佐野センター長: 1997年に神奈川訓練センターが開所して以来、2001年に仙台訓練センタ―、2006年に当センター、そして2008年に
島根あさひ訓練センターが開所し、盲導犬育成規模が拡大しました。
訓練に関して、動物福祉の精神にのっとって行っていることに変化はありません。しかし、職人気質と言いますか、経験をもとに訓練することが依然は多かったように思います。今は科学的データを用いて体系的に訓練しています。そして、褒めて育てています。上手に出来たら餌をあげるのではなく褒めます。褒められて嬉しい。嬉しいから訓練が楽しい。そんな風に訓練は行われています。
◆ 貴センターは一般のお客様を予約なしで迎えていらっしゃいますが、盲導犬訓練施設としてこれは珍しいのではないでしょうか?

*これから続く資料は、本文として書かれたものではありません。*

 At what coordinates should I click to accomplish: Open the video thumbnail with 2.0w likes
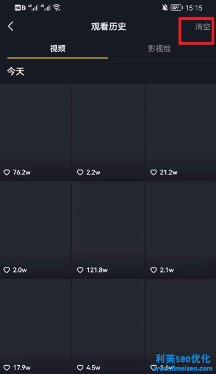35,229
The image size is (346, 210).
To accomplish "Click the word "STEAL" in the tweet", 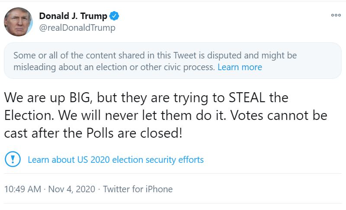I will tap(245, 97).
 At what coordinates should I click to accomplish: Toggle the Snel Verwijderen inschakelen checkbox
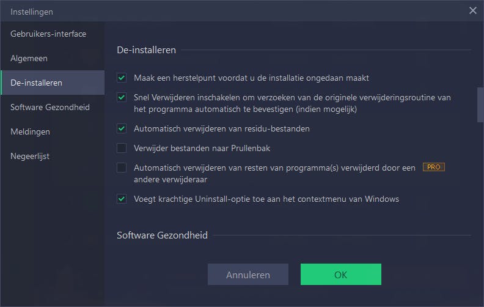(122, 97)
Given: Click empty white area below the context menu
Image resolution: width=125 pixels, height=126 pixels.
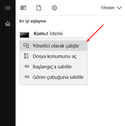Looking at the screenshot, I should pyautogui.click(x=69, y=104).
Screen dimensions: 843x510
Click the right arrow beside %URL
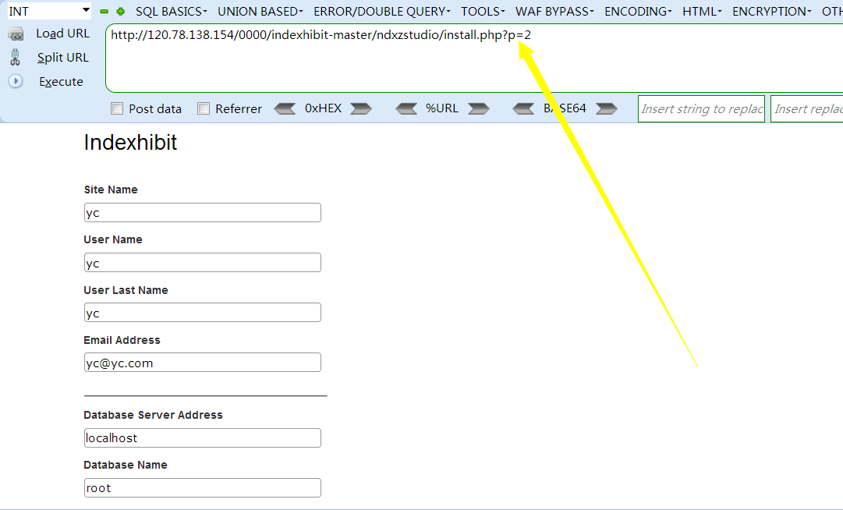[x=478, y=108]
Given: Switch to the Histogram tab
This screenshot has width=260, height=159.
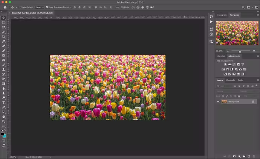Looking at the screenshot, I should (x=222, y=15).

佐野センター長: 日本唯一です。開設当時は世界でもあまり例が無かったと思います。当センターは、盲導犬の出産から引退後までの
一生をトータルにケアするすることにより、安定的な盲導犬の育成頭数を確保するための施設です。そこにレジャー的要素を取り入れ、
情報発信すると同時に盲導犬に関する啓発を行っています。各種イベントも開催していますが、そこでは前職の動物園勤務経験が活かせていると思います。
◆ 盲導犬の犬種に、ラブラドール・レトリーバーが多いのはなぜでしょうか?
佐野センター長: 性格と体の大きさが盲導犬に適しているからです。人懐こい性格で、人間と一緒に作業することが好きです。彼らの穏やかな外見は周りの人にも不安感を与え難いです。ラブラドール・レトリーバーの体重はおおよそ25kgです。盲導犬として活動するには、必ずしもパワフルでなくても良いですが、人間をリードする役目もあるので、丁度良い大きさと言えます。

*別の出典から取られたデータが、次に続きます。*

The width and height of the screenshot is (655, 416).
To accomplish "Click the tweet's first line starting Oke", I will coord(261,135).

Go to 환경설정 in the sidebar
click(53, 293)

◆ 訓練の結果、盲導犬になれなかった犬はどうなりますか?
佐野センター長: 訓練を行ったけど、性格が盲導犬に向かないと判断されたり、身体的に懸念がある訓練犬は、進路を変更することになるので「キャリアチェンジ犬」となります。
彼らはそれぞれの性質に合った環境で暮らすことになります。例えば、啓発活動の場でデモンストレーションなどを行う盲導犬PR犬や、手足が不自由な方のサポートをする介助犬として活躍することもあります。また、キャリアチェンジ犬が天寿を全うするまで、家族の一員として迎え入れてくださる「キャリアチェンジ犬飼育ボランティア」に譲渡する仕組みもあります。
◆ 佐野センター長が大切にしていらっしゃることは何でしょうか?
佐野センター長: 「出会い」を大切にしています。カッコつけるわけではないですが、「一期一会」という言葉が好きなんです。
もともと話好きというのもありますが、来館してくださっている方に声を掛けます。どこからいらしたんですか?とか、来館のきっかけを伺ったりします。犬を連れての来場も出来ますので、犬好きの方々と情報交換もします。
◆ どうもありがとうございます。
日本盲導犬センター 富士ハーネスのすぐ近くに「白糸の滝」があります。「白糸の滝」は、「富士山-信仰の対象と芸術の源泉」の構成資産として世界文化遺産に登録されています。